Citus 11 is out! Now 100% open source. Read all about it in Marco’s release blog. 💥
Postgres is a rich and powerful database. And the existence of PostgreSQL extension APIs have enabled Postgres to expand its capabilities beyond the boundaries of what you would expect in a traditional relational database. Examples of popular Postgres extensions today include HyperLogLog, which gives you approximate distincts with a small footprint—to rich geospatial support via PostGIS—to Citus which helps you scale out your Postgres database across multiple nodes to improve performance for multi-tenant SaaS applications and real-time analytics dashboards—to the built-in full text search capabilities in PostgreSQL. With all the bells and whistles you can layer into Postgres, sometimes the most basic built-ins get overlooked.
PostgreSQL has nearly 100 different data types, and these data types can come with their own tuned indexing or their own specialized functions. You probably already use the basics such as integers and text, and today we’re going to take a survey of less-used but incredibly powerful PostgreSQL data types.
Postgres first received JSON support in Postgres 9.2. But the initial JSON support in 9.2 was about JSON validation, hence was less ideal for many use cases that needed JSON as well as fast query performance.
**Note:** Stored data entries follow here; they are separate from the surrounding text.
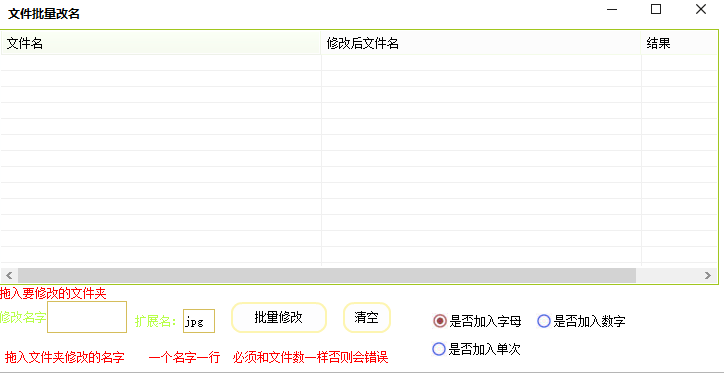Maximize the 文件批量改名 window
This screenshot has height=373, width=724.
pos(656,10)
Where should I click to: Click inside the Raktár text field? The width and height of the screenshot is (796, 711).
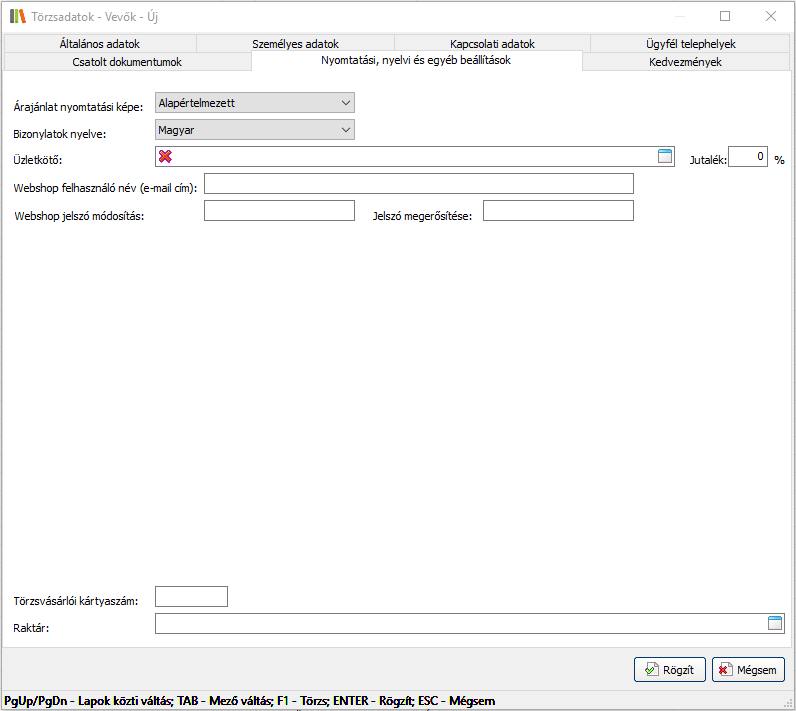(460, 624)
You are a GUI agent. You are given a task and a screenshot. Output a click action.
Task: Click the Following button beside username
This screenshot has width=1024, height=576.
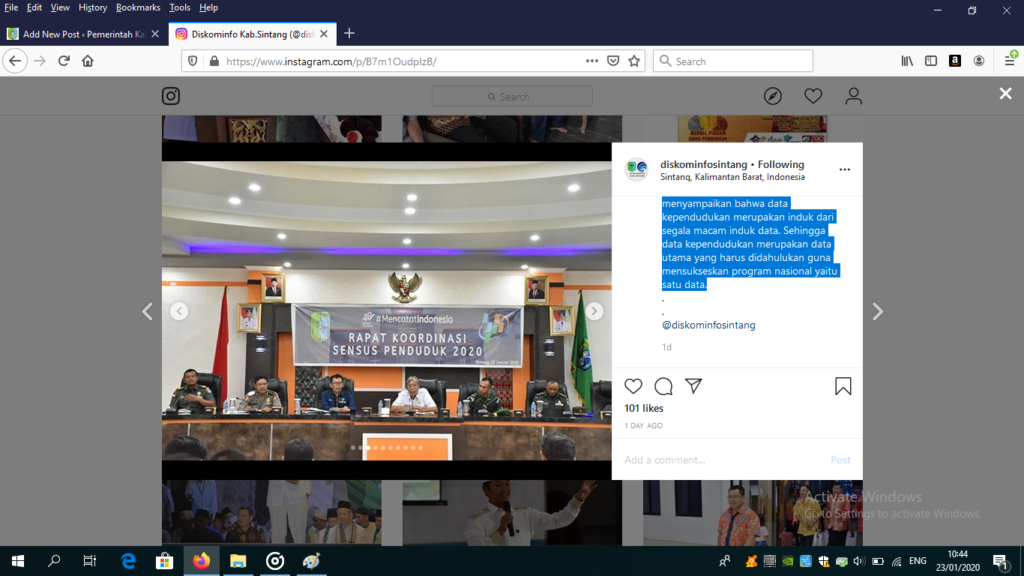(x=780, y=164)
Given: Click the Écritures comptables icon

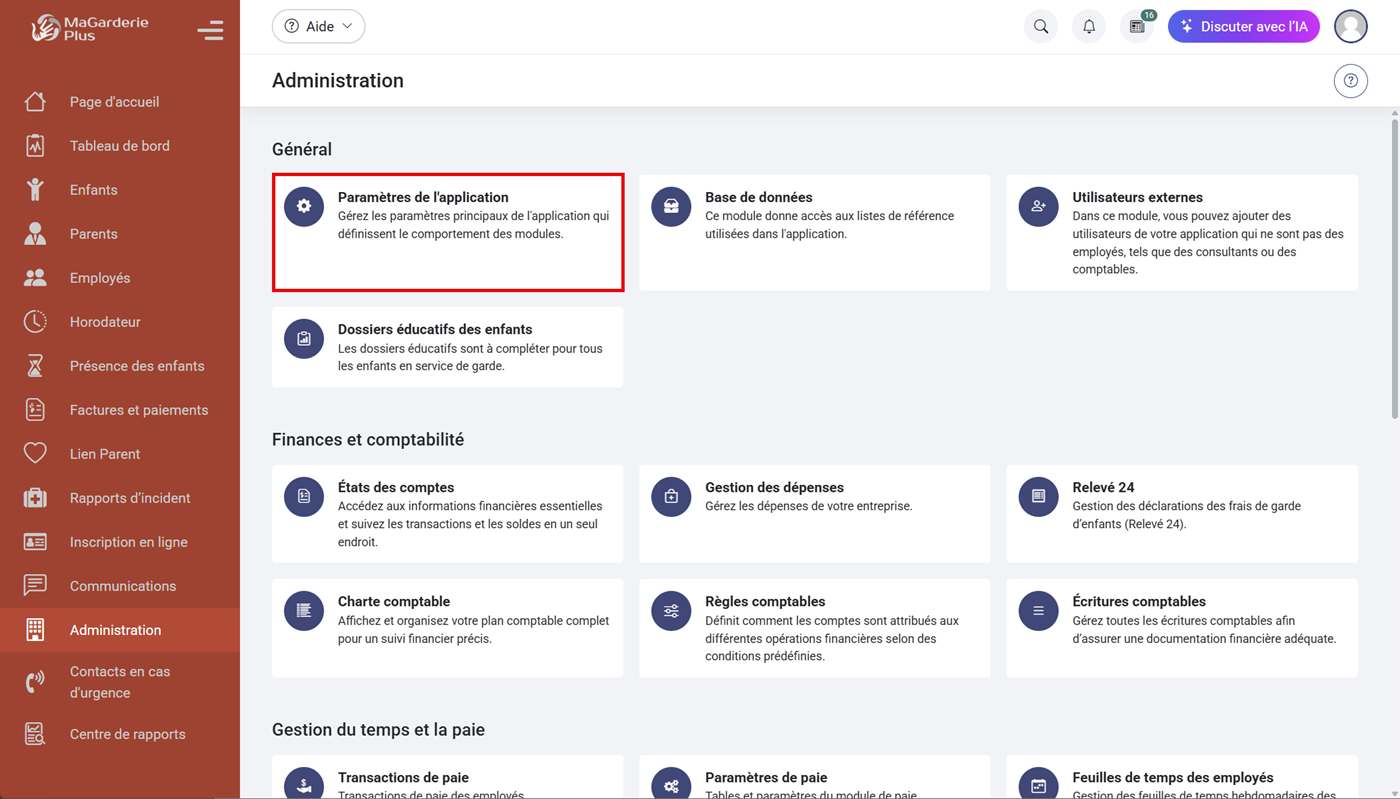Looking at the screenshot, I should click(x=1038, y=610).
A couple of years later we got the the successor to the JSON datatype: JSONB. JSONB is a binary version of JSON stored on disk. JSONB compresses, so you lose whitespace, but it comes with some powerful index types to allow you to work much more flexibly with your JSON data.
JSONB is great for unstructured data, and with Postgres you can easily join JSONB data to your other relational models. We use JSONB ourselves heavily at Citus for things such as feature flags, event observation data, and recording logs. You can index JSONB data with GIN indexes which allow you to query on keys and speed up your lookups, since the GIN index makes the full document automatically available for you.
Let’s face it, dealing with time in any fashion is hard. When dealing with time ranges, the challenges can be even worse: how do ensure your your conference schedule doesn’t have two talks scheduled at the same time in a given room? How do you ensure you only have a single invoice for each month? With range types, the value has a from and to value, or a range. You can have ranges of numbers such as 1-20, or ranges of timestamps. The next time you have two columns in your database for a from-to, or a start-top value, consider using a timestamp range.
Once you have your timestamp range in place, make sure to set up your constraints to enforce the data integrity you’re looking for.
Knowing the values that are inserted into your database are valid can be just as important as having flexibility. Enumerated data types (enums) are a great candidate for certain values that seldom change. With an enum, you first define the type and then use that type when creating your table. A great example may be states for invoices. First you can create your enumerated type, called
invoice_state in this example
CREATE TYPE invoice_state as enum('pending', 'failed', 'charged');
Then on your invoices table you can use the newly-created enumerated type as the column type:
CREATE TABLE invoices ( id serial, customer_id int, amount int, state invoice_state );
Internally for the operation of our Citus Cloud database as a service, we use enums for things like invoice states, and also for AWS regions we support as those seldom change and it can be overkill to add another table to join against.
Whether it’s an IP address, a timestamp, a UUID, or other data type if you have a data type within your application consider using the equivalent match for that data type in Postgres. By using Postgres data types you’re able to get the maximum leverage and flexibility out of your database and with Postgres track record of improving functions and features around data types your world will only get better.